Previously as was the case with most, a different or more modern colour would end up on a model that it should not have been applied to, but perhaps for the majority not a big issue.
To get accurate models, for a type, it would have to be a replication of a specific locomotive, based upon detailed photo's in colour taken at a specific time & probably location & the model is identical to that locomotive. Outside of that, models are only really a representation of a class, that operated over a certain period of time.
I think we are getting tied up in "words" and descriptions.
I drove, washed and blocked, and operated these locomotives and took them through service at Dynon during their government time.
As a fireman, I watched them arrive brand new at Dynon, from the classrooms near the SG turntable. Our Class were taken over the first engine for instructions, before the drivers got trained on them. Some of you will remember Geoff Marks, a Dynon class room instructor who often drove a train in full bib and brace striped overalls with a huge Casey Jones American engineers hat and gloves, and you will understand how he and Jimmy Swann confiscated the engine to the turntable "to instruct the crews for testing purposes, and instruct the instructors by teaching the cleaners first
Already one had a paint modification, as we could see the yellow stripes on the long end had been painted over blue.

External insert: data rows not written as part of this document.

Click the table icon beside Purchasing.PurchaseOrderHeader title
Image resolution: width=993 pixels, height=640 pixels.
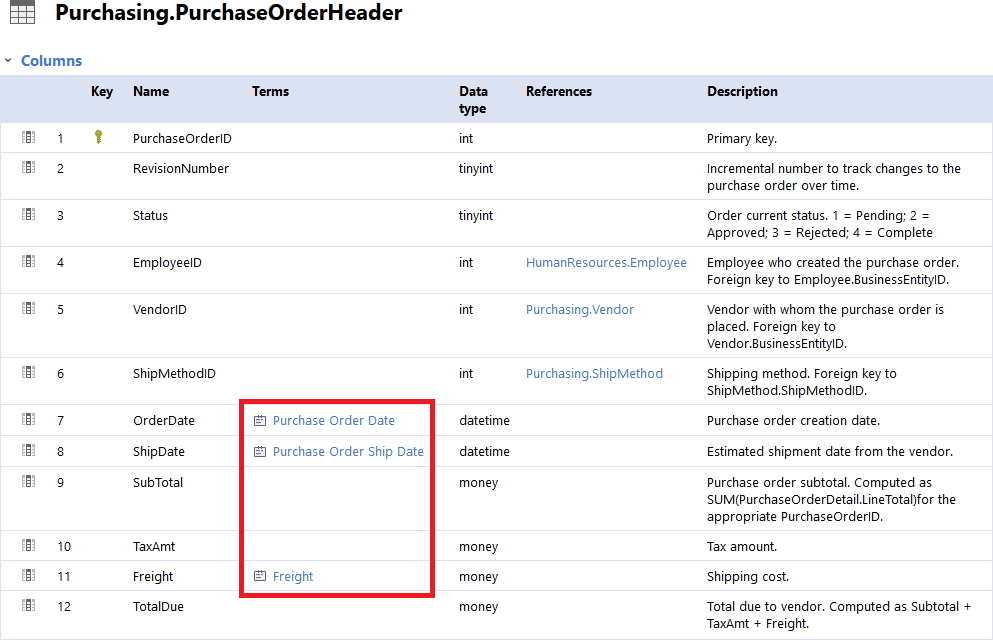(x=22, y=14)
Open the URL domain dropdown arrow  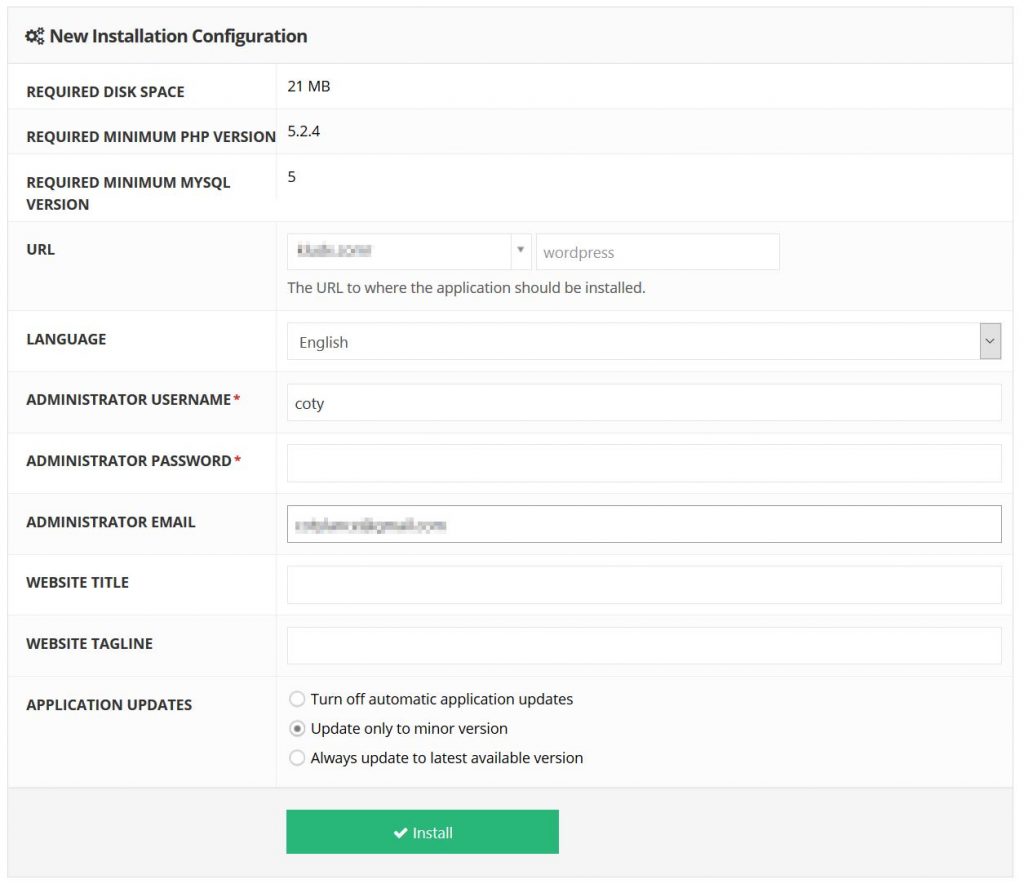coord(521,251)
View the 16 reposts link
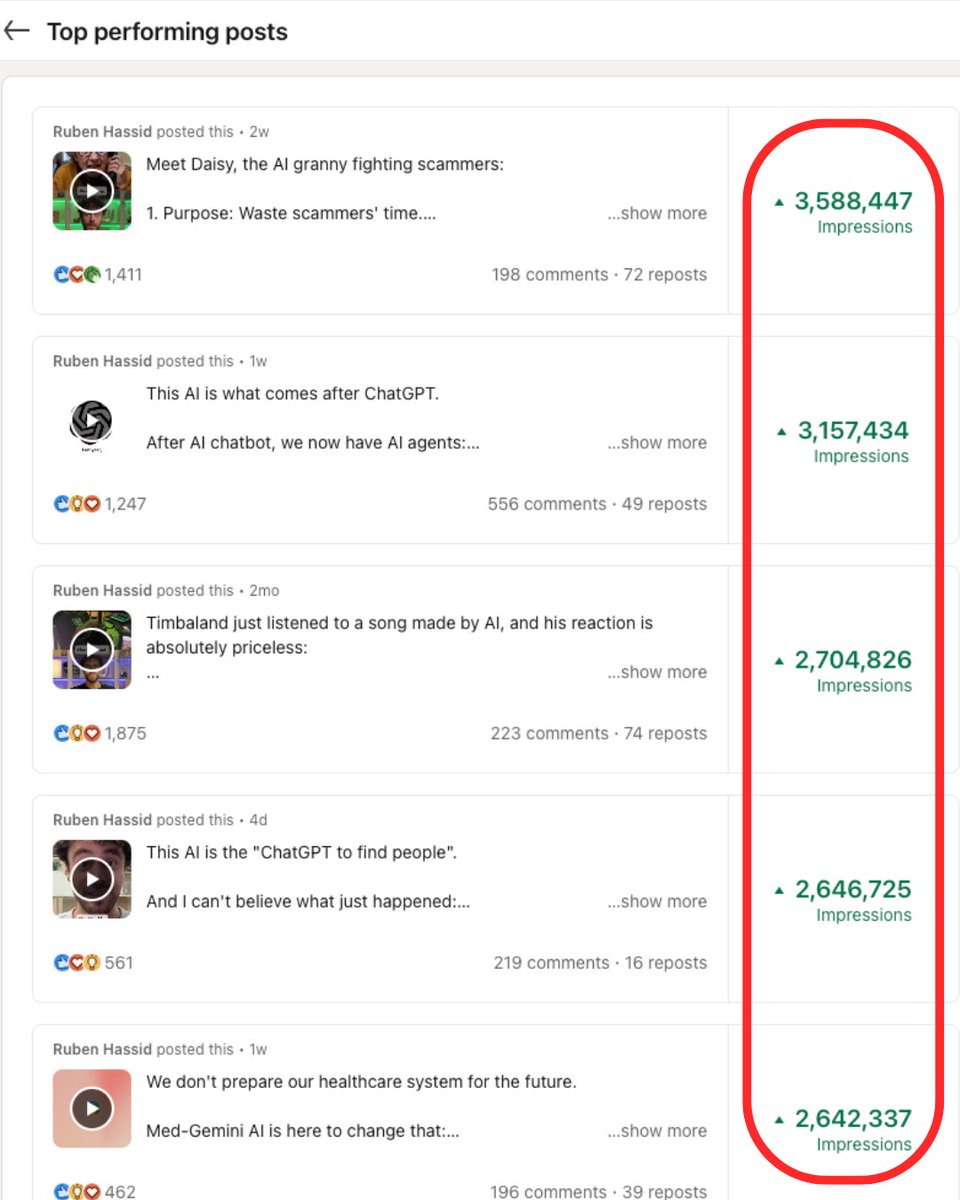Image resolution: width=960 pixels, height=1200 pixels. coord(666,963)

During my association with this engine, I watched the windscreen opening being modified at Dynon, because they decided one windscreen should be allocated to both C Class and New X Class. A few got rebuilt because of accident damage, and the new nose handrail and walkway appeared. Cannot remember seeing a total rebuild, but it is likely this was done in their lives with V/Line? However in a total rebuild everything would be taken off the frame, and they would repair it, weld up cracks where necessary and undercoat it and repaint it like new. Every component would be reconditioned or replaced, and the loco would emerge almost as good as it looked that first day I was introduced to it.
Drivers and Fireman, Inspectors and Fitters called that a total rebuild.
I care not what outsiders might actually want to call it.
In the V/line days (I think?) we fitted air conditioning in the cab roof, rerouted rain water and condensation via new pipework and added a half moon shape clear of the front windscreen to mount satellite antennas and provide a ground plain.
We got Harmon fuel saving devices and extra radios ans antennas for Interstate working and safe working. We got roller bearings that were exposed and gradually after they were returned to service under National Rail and private ownership, we got different marker lights and hand rails as well as wheel creep control and possibly many other things that happened after my time.
All I was saying is that the original Austrains model represented as delivered or after the new windscreen modification, and was suitable only for a very short time, which I call the VR or the V/Line build
You cannot accurately repaint that locomotive into 62 (
)different liveries without taking compromises.